# Your objective
Below are some records; output exactly the lines from the line with "Image resolution: width=783" to the line with "Click the X", both ends kept, and nothing more.

(Saved entries)
______
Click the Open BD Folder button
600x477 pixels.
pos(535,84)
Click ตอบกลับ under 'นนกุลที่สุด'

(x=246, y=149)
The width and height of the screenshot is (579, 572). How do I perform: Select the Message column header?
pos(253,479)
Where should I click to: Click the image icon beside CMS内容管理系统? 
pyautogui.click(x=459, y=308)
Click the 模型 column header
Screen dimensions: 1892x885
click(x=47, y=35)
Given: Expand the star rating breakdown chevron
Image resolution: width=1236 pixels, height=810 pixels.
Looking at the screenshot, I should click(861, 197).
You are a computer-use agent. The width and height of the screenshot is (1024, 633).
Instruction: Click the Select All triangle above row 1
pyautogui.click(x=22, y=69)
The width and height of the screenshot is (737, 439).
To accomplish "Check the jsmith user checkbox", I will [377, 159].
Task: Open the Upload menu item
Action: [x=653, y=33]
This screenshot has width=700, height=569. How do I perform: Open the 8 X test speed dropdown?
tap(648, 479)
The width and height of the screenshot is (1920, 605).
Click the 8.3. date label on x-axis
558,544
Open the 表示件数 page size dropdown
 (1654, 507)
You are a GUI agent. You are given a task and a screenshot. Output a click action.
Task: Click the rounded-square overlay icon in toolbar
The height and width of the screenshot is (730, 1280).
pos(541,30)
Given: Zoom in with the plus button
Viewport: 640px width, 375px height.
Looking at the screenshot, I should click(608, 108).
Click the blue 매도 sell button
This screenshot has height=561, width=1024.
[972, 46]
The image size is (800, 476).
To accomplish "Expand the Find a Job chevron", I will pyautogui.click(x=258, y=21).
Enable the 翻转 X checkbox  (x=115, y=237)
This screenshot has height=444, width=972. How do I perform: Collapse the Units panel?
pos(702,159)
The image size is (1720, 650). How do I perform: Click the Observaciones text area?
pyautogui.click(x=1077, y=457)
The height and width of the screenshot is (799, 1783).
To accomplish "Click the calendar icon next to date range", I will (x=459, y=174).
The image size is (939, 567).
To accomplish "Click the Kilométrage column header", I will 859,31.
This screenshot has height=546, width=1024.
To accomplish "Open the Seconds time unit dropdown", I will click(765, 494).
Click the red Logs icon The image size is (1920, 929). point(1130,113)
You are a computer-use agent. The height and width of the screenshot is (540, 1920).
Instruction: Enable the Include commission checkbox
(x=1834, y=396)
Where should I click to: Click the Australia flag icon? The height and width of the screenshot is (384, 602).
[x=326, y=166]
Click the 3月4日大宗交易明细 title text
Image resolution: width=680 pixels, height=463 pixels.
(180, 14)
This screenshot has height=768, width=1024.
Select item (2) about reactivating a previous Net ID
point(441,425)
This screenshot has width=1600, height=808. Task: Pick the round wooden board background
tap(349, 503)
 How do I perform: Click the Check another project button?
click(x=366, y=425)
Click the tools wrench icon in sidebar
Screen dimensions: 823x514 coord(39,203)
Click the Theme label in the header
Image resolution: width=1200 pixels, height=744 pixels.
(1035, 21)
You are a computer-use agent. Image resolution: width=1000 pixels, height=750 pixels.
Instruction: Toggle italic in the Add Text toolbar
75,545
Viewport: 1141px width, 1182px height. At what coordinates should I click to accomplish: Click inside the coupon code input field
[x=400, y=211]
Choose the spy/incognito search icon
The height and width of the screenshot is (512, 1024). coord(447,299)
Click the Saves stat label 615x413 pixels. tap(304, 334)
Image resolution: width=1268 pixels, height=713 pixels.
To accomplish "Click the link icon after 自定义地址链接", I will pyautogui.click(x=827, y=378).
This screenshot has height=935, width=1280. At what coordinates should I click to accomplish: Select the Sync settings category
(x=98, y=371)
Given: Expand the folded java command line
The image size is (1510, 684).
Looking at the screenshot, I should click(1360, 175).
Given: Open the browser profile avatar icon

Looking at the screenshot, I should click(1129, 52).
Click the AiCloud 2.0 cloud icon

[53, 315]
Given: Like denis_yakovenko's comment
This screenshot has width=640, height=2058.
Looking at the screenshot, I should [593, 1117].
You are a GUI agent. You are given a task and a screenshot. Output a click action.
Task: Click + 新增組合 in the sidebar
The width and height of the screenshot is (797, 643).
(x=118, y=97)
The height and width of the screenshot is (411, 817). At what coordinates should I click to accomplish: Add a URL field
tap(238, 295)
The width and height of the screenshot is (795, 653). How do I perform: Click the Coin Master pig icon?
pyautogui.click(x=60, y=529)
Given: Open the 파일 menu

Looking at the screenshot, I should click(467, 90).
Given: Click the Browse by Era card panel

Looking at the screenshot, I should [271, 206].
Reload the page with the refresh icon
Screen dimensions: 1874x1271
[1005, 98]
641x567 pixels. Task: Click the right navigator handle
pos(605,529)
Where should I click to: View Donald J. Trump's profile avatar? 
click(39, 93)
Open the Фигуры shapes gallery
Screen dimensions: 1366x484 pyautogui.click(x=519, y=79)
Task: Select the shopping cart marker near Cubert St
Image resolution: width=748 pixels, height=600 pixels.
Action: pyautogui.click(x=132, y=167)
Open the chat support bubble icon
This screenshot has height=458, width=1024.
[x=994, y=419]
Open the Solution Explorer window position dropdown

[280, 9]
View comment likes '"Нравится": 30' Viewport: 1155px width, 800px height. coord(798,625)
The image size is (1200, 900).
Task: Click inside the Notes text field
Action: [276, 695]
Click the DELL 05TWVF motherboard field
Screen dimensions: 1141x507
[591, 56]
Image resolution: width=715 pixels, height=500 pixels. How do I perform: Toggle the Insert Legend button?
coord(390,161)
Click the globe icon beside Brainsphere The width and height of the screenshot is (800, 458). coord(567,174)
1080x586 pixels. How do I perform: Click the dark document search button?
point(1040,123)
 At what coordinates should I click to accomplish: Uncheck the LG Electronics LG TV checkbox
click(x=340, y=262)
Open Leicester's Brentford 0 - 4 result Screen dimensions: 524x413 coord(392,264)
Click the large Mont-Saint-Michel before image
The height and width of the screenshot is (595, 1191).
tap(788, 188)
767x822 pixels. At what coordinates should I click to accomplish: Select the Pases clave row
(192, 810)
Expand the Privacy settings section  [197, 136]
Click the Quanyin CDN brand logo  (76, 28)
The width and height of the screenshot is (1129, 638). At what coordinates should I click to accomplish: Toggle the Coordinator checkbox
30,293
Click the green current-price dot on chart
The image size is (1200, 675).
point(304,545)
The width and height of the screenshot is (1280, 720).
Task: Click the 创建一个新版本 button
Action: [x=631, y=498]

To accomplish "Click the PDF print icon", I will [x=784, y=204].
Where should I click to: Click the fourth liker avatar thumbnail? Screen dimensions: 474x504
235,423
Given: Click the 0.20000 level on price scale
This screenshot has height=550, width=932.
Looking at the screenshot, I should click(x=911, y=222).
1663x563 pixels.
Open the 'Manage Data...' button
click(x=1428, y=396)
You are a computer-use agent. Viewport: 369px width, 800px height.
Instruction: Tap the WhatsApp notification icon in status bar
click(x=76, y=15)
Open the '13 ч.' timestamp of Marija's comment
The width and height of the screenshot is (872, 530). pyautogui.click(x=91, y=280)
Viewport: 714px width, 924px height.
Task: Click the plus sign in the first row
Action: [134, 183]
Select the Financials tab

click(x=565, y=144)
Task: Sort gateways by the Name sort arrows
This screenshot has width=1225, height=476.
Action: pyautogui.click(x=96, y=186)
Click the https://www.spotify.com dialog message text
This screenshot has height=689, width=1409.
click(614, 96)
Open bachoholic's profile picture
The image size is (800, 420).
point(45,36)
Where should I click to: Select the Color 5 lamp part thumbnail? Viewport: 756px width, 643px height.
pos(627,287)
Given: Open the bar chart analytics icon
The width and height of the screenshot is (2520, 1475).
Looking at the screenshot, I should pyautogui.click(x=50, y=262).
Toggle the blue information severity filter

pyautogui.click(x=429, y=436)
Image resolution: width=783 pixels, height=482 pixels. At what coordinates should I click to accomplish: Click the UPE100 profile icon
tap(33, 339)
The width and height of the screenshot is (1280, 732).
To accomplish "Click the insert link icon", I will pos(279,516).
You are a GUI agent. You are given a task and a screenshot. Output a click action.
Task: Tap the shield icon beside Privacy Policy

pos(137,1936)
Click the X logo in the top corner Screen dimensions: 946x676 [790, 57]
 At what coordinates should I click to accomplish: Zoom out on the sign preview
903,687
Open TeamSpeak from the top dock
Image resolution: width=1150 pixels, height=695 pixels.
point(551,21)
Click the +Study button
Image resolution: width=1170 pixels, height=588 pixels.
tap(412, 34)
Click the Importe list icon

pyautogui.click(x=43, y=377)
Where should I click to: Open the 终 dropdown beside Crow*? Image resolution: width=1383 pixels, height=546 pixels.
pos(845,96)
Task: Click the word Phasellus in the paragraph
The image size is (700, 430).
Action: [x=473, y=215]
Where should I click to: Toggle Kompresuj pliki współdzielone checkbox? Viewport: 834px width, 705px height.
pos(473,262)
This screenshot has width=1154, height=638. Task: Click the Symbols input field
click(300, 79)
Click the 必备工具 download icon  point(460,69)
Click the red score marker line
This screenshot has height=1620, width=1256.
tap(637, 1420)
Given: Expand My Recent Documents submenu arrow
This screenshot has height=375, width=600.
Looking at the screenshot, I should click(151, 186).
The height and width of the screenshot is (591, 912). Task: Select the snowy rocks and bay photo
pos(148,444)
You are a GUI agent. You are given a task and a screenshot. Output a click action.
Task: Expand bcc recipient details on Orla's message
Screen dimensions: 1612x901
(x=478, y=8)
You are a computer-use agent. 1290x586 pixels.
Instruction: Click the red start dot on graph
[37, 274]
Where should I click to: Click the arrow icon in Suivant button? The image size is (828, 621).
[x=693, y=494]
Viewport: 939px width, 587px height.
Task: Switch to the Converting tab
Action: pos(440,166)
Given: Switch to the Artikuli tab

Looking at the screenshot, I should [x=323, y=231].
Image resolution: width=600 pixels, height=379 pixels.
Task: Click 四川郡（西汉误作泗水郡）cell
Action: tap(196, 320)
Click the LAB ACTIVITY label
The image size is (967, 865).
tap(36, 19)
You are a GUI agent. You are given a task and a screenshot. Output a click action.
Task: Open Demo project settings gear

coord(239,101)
______
# Your solution
Image resolution: width=783 pixels, height=482 pixels. At what coordinates should I click to accomplish: Click the UPE100 profile icon
tap(33, 339)
The width and height of the screenshot is (1280, 732).
To accomplish "Click the insert link icon", I will pos(279,516).
You are a GUI agent. You are given a task and a screenshot. Output a click action.
Task: Tap the shield icon beside Privacy Policy

pos(137,1936)
Click the X logo in the top corner Screen dimensions: 946x676 [790, 57]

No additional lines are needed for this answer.